Sunday, July 18, 2010

Editorial: Money Talks

Times Argus
Published: July 18, 2010

Vermont Democrats are discovering one of the difficulties created by a contested primary. In the latest campaign finance reports from the six candidates in the governor’s race, Republican Brian Dubie has reported contributions of $943,961. The combined total for the five Democrats in the race is $1,491,375. But because they are battling it out among themselves, win an eye on the August primary, none of them comes close to matching Dubie.

Dubie, the popular lieutenant governor, has managed to carry on a low-key campaign in this early stage, though he also has managed to spend about half of the money he has raised so far. That money is either going toward building a solid foundation for his campaign, or else it is being frittered away.

The Democrats, too, have each spent about half of their contributions, more or less. They are involved in a spirited battle to distinguish themselves from their competitors, and they need to spend the money now.

Secretary of State Deb Markowitz began her campaign early with the aim of locking up some of the major contributors for herself, and her finance figures reflect her success. She leads the pack in fundraising with $523,946 reported so far.

Sen. Susan Bartlett trails the pack, reporting only $70,920 so far. Bartlett issued a statement before the release of the numbers as a kind of preventive strike against what she called the “political pundits” who would deploy the conventional wisdom to assert that her relative lack of money would doom her candidacy. She said she always knew she would raise less money than the other candidates and she planned to run a low-budget campaign. She presents herself as an underdog — like the 2004 Red Sox — and also a Howard Dean Democrat willing to make hard choices about state finances. As chairwoman of the Senate Appropriations Committee, she has established credibility on financial questions, though she has not necessarily established visibility around the state.

Among the other three Democrats, Sen. Douglas Racine reported raising only $210,158 so far. Former Sen. Matt Dunne has raised $267,861, and Sen. Peter Shumlin has raised $418,490. Racine’s relatively modest sum comes as a surprise given his success in winning several high-profile endorsements from labor organizations and given his long history in Chittenden County politics. Shumlin’s total was boosted by a contribution of $166,787 that he made personally to his campaign.

The difficulty for the Democrats is that they will have to spend a good portion of what they raise just to get past the Aug. 24 primary. Dubie can marshal his resources for the General Election. Even having spent half of what he has raised, he has a healthy advantage over the Democrats so far.

But as Bartlett reminds us, “If money alone determined the outcome of an election, Jack McMullin would have beaten Fred Tuttle.” Jack McMullin was the wealthy Republican who moved to Vermont and soon thereafter entered the race to defeat Sen. Patrick Leahy. He didn’t count on the late Fred Tuttle, the retired and hobbling old farmer from Tunbridge, who used subversive Yankee wit to undermine McMullin’s credibility. How many teats on a cow? McMullin didn’t know. Tuttle won the Republican primary and went on to endorse Leahy.

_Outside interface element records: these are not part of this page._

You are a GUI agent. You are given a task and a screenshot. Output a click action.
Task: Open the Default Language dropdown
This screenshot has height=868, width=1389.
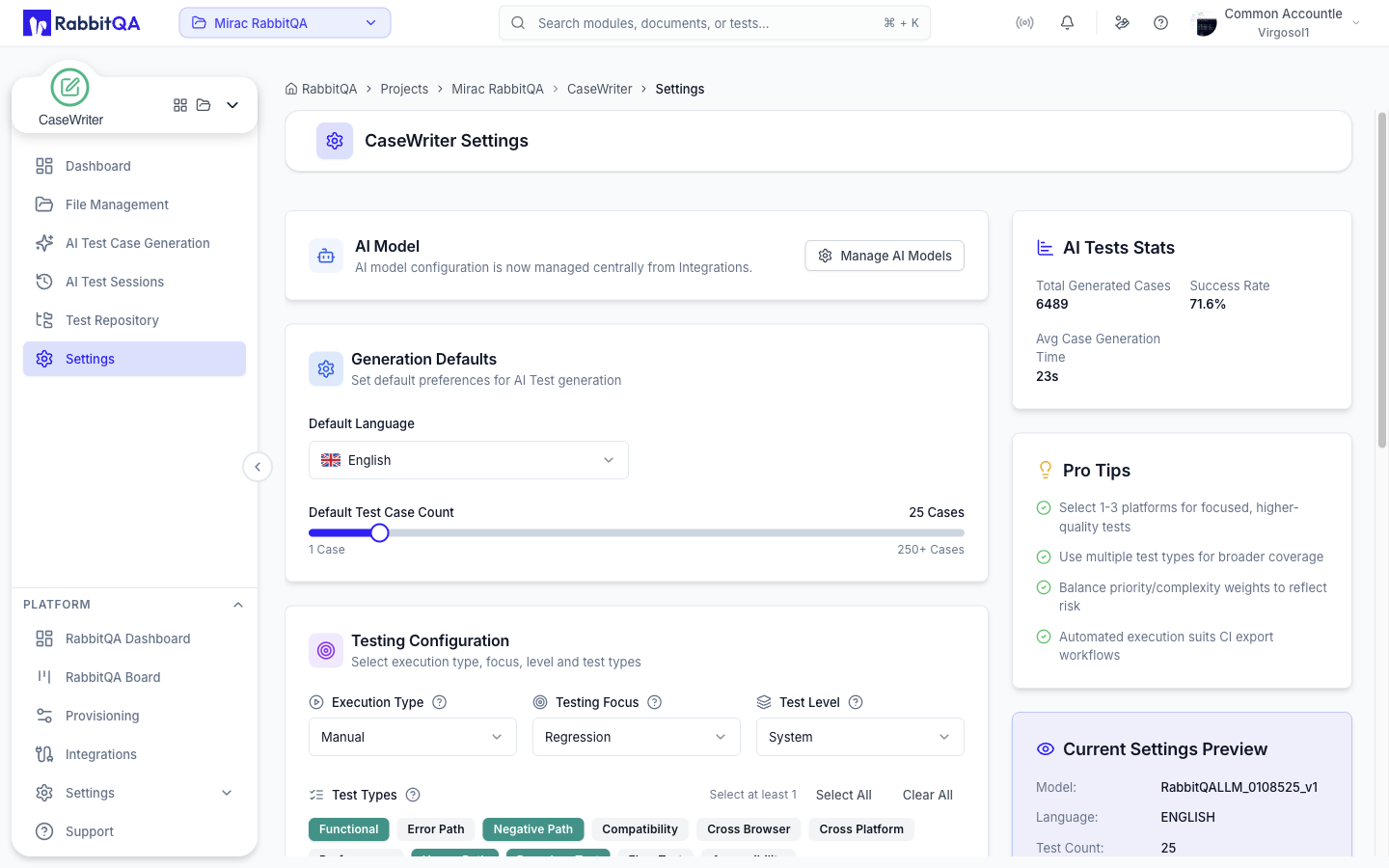tap(469, 460)

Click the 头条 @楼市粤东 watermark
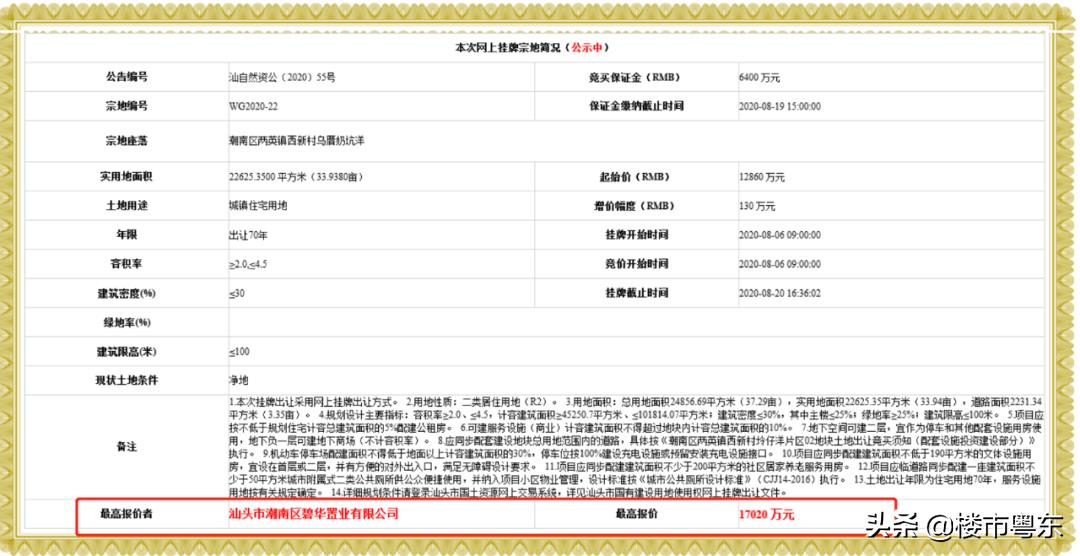pos(965,525)
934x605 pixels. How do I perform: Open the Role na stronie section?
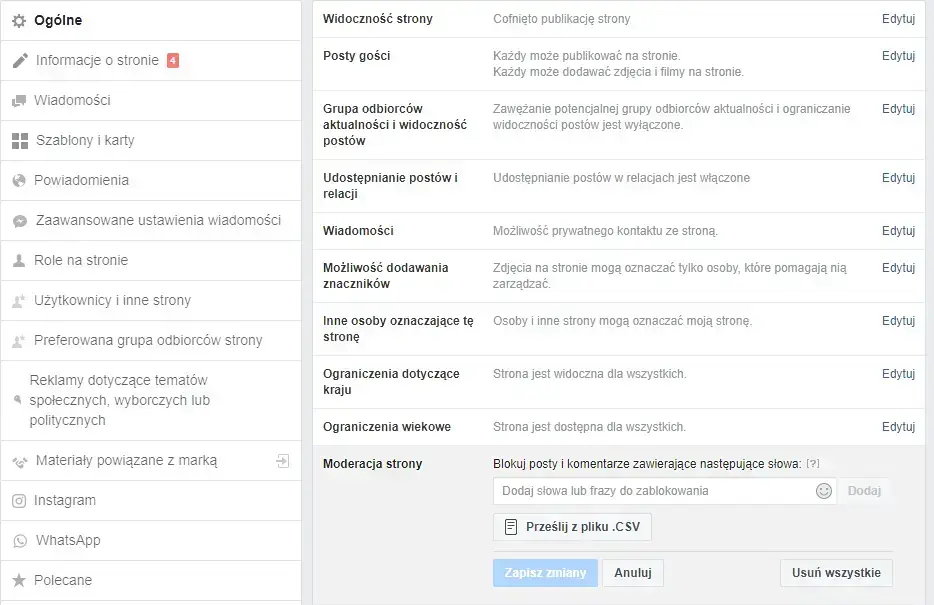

Bartlett is no Tuttle. She is a serious, if underfunded, candidate. But Dubie is no McMullin; nor is the Democrats’ fundraising leader, Markowitz. All are serious candidates with credible records and diverse strengths and weaknesses. Enter a conversation with Vermont Democrats this summer, and while each of the candidates has committed supporters, many Democrats scratch their heads wondering which of several good candidates to back.

It is a sign of the times that the candidates have gravitated toward positions that have many themes in common. Markowitz has issued an action plan for the economy in order to build jobs. The other candidates have their own proposals for creating jobs.

Dubie, meanwhile, stands firm with what for eight years has been Republican orthodoxy: shrink government and cut taxes. It is a message that resonates with Republicans. The Democratic candidates are betting that Vermonters, after the eight-year administration of Gov. James Douglas, are looking for more. Their battle to win the chance to make that case now enters its critical phase.